Ce qui lui manque abominablement, comme elle s’en plaint longuement aux amis, au bout du fil, c’est de ne plus pouvoir faire ses longues promenades en bord de mer. 

"Mes  membres s’ankylosent et mes muscles rétrécissent", dit-elle avec une triste moue. 

En dépit de ses innombrables talents, force m’est de constater que la « forme » s’ennuie comme un rat mort.
Une nouvelle lubie lui prend. T’aperçois-tu du malheur de ces pauvres animaux que nous tuons pour les manger, et ceux que nous mettons en cage, ou parquons dans d’abominables zoos ? Ne ressens-tu pas une angoisse toute spéciale, maintenant, à l’idée de leur captivité et de leur sacrifice ?
Cette astreinte à domicile lui teinte définitivement l’esprit. Je la soupçonne de sombrer dans la bipolarité : tantôt elle programme sournoisement de procéder à un decluttering, tantôt elle fait l’éloge de la Paresse. 

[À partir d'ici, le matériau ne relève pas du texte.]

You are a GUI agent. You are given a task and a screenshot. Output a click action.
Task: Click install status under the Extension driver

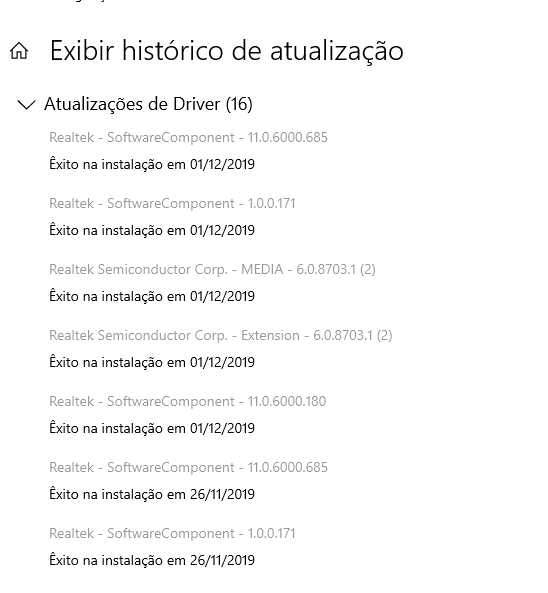152,362
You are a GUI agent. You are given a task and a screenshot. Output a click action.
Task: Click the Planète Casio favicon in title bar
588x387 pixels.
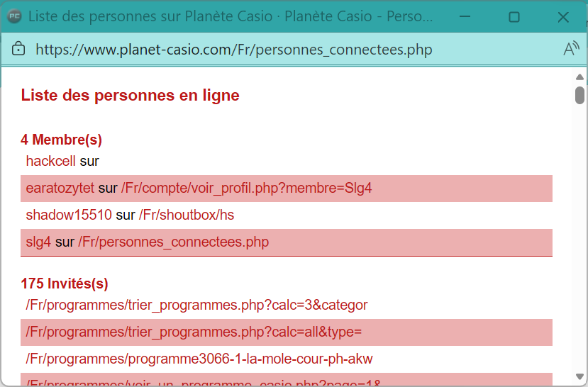pos(14,17)
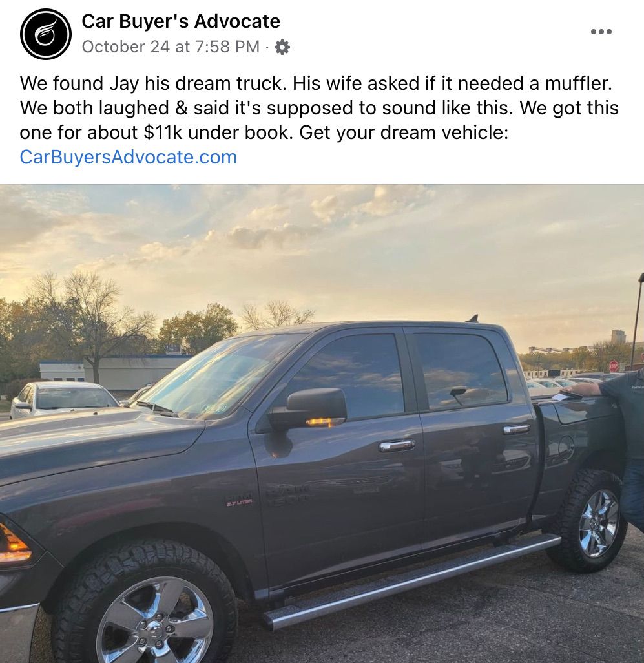Viewport: 644px width, 663px height.
Task: Visit the CarBuyersAdvocate.com link
Action: click(x=128, y=157)
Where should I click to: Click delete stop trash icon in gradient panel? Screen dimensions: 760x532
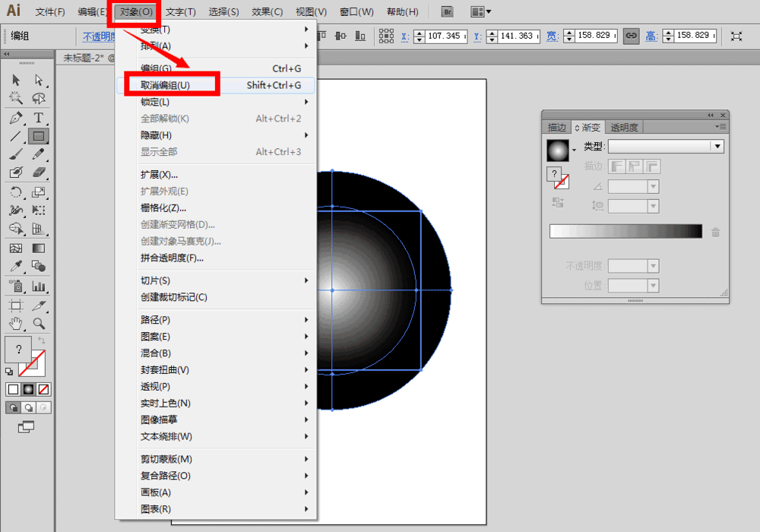coord(715,232)
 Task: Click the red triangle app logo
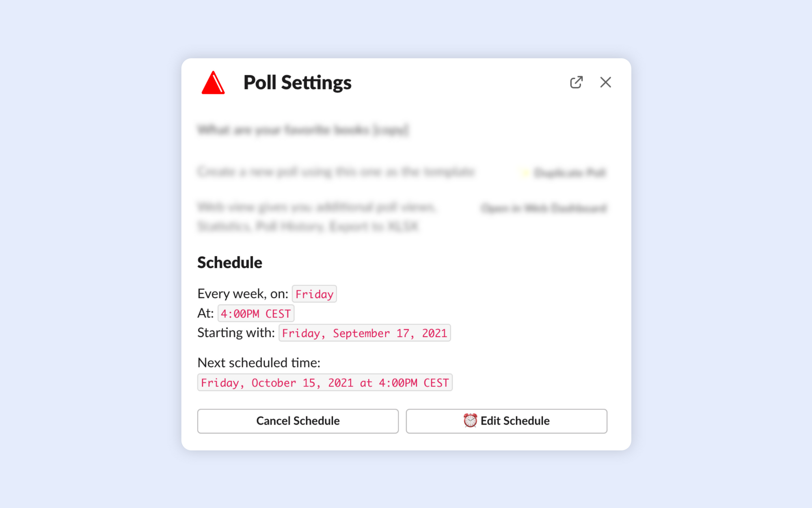tap(213, 82)
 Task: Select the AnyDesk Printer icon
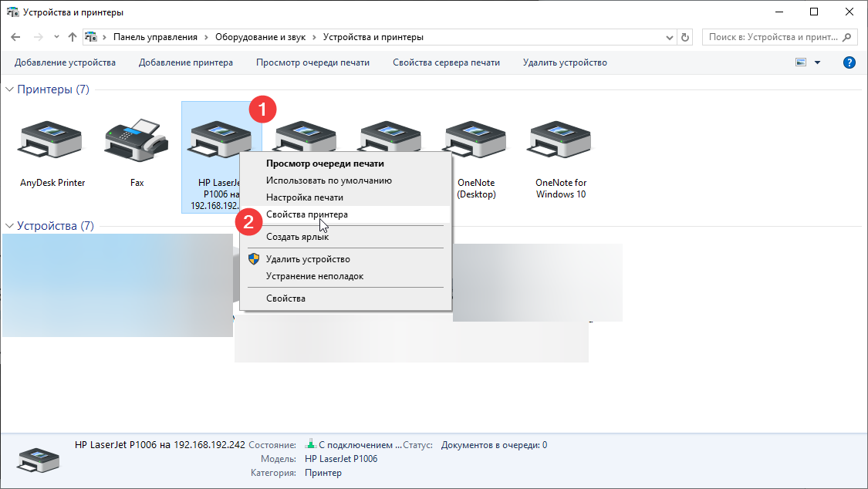[x=52, y=143]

Je lui fais remarquer que c’est là l’un des sept péchés capitaux du christianisme, elle me rétorque avec sa morgue et sa mauvaise foi habituelles que l’Oisiveté est délicieuse et qu’on ne saurait trop conseiller de s’y adonner, corps et âme, et qu’elle compte bien dorénavant s’abandonner à cette jouissance suprême, sans restrictions.
Alors que la veille encore, elle s’était évertuée à me convaincre que plus elle apprenait, plus elle voulait apprendre, que ses capacités d’enthousiasme semblaient maintenant pratiquement illimitées et tout aussi illimitées ses facultés d’absorption. Il lui suffisait de lire une chose à peine une fois, pour s’en souvenir à jamais et elle avalait avec la même rapidité, la même voracité tenace des traités philosophiques, des histoires de la Polynésie, des poèmes érotiques, des manuels d’horticulture ou de gastronomie, des romans policiers et des dictionnaires encyclopédiques avec une certaine prédilection exprimée pour ces derniers.
Sa santé était chancelante, il faut bien le dire et la contraignait à de longues périodes de repos forcé, en silence et dans l’immobilité, toute contraire à sa nature.  
Elle s’aigrissait alors, en quelques heures, et pouvait devenir totalement insupportable. Je devais faire un effort constant pour ne pas montrer mon agacement et mon agitation intérieure. J’en souhaitais presque devenir complètement sourd.
Sans vouloir trop anticiper sur la suite des événements, il n’est pas inutile de noter que nous n’en sommes qu’au tout début d’un long et pénible confinement, qui durera encore des semaines voire des mois.
Il n’est pas besoin d’être fin limier pour en conclure d’emblée que cette longue cohabitation forcée va peser inexorablement sur nos vies.